Happy New Year everybody. One of my new year’s resolutions is to post more frequently in 2015, and I’m going to start by taking a look at a recently published paper by Susan Snyder and colleagues titled “Economic evaluation of pharmacogenomics: a value-based approach to pragmatic decision making in the face of complexity”. This is a review paper that takes a look at the need for, and current use of economic evaluations in pharmacogenomics, identifying both obstacles to progress and also areas where, actually, we’re doing ok at the moment. There have been a few papers covering similar ground in the past couple of years (interested readers should check out Faulkner et al., Annemans et al. and, in a shameless act of self-promotion, one of my publications) and I think all of them have made a significant contribution to the literature in one way or another. Snyder et al. do so as well. Rather than review their paper in full, I wanted to focus on their unique contribution by pulling out a couple of points of interest that might prompt further discussion.

Firstly, one of the aspects of the paper that I particularly appreciated was that the authors provided several examples of economic analyses in genomics to back up the points that they were making. I often find that discussions about appropriate methods in health economics and genomics focus primarily on the challenges that we face when conducting economic evaluations in this context; we rarely take the time to acknowledge that there are plenty of instances where current methods are, for the most part, pretty good. I think this is a point worth making more frequently, and this is one of the useful contributions made by this paper.

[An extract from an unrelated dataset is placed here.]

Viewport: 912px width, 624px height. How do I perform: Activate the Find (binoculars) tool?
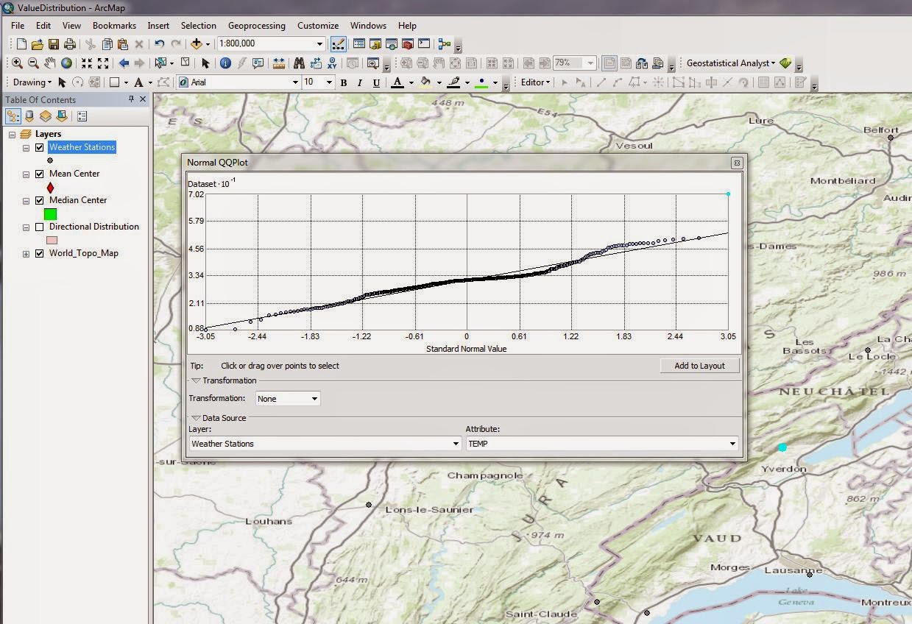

Secondly, in genomics, possibly more so than most other clinical contexts, timing is crucial. The basic science evolves so quickly that it can often be difficult to generate the clinical and economic evidence that is required to inform decision-making and ensure the appropriate allocation of healthcare resources. There is rarely a point at which you can say with confidence: ‘this is the final specification of the genomic test that we are evaluating – now, we shall undertake our economic evaluation’. Test filters change, new SNPs are discovered, thresholds for treatment stratification are altered, polygenic risk scores are recalculated etc. etc.

Snyder et al. highlight this challenge by focusing on the information needs of decision makers, noting that input from health economists is required at multiple stages of the translation process, including evaluations of the potential impact of hypothetical new technologies, pre-implementation economic evaluations, and also post-implementation assessments. Again, I think this is a point worth making more frequently. We like to provide definitive answers as health economists, but I think we need to acknowledge that this is going to be very difficult in genomics. We need to work in a much more iterative manner, for example, adapting models as new evidence comes to light. I think the health economic publishing model in genomics also needs to change: rather than focusing on a final definitive economic evaluation paper, publication strategies should be more geared towards multiple publications at different stages of the translational cycle. As Snyder et al. note:

“It is important to recognise that clinical decision making in the presence of insufficient evidence for genotype-guided approaches that may improve outcomes will occur despite controversy about the level of evidence required to justify routine use”

My final point relates to the last section of the paper, where the focus turns to developing countries. To the best of my knowledge, very little has been written about the health economics of introducing genomic testing in developing countries, so it was heartening to see it discussed here. The authors highlight the need to localise the generation of health economic evidence, on the basis that frequencies of genetic biomarkers vary considerably from one country to the next. Several neat examples are provided, including one which describes the cost-effectiveness of pharmacogenomics-guided warfarin treatment in Croatia. The authors primarily focus on differences in the underlying genetics of different countries, but it is also worth noting that in the absence of nationally (or internationally) agreed test prices, costs are also likely to vary significantly between countries. This is another reason to replicate health economic analyses in different settings. One caveat worth noting is that the ‘developing’ countries considered include Croatia, Serbia and Malta – the UN may classify these countries slightly differently! However, the general point being made is solid, and is transferable to other, less developed, country settings.

Ok, I’ll end there. Snyder et al. make some interesting points about how we make decisions in genomics, both now and going forward. Their paper is worth a read: I’d encourage you to take a look.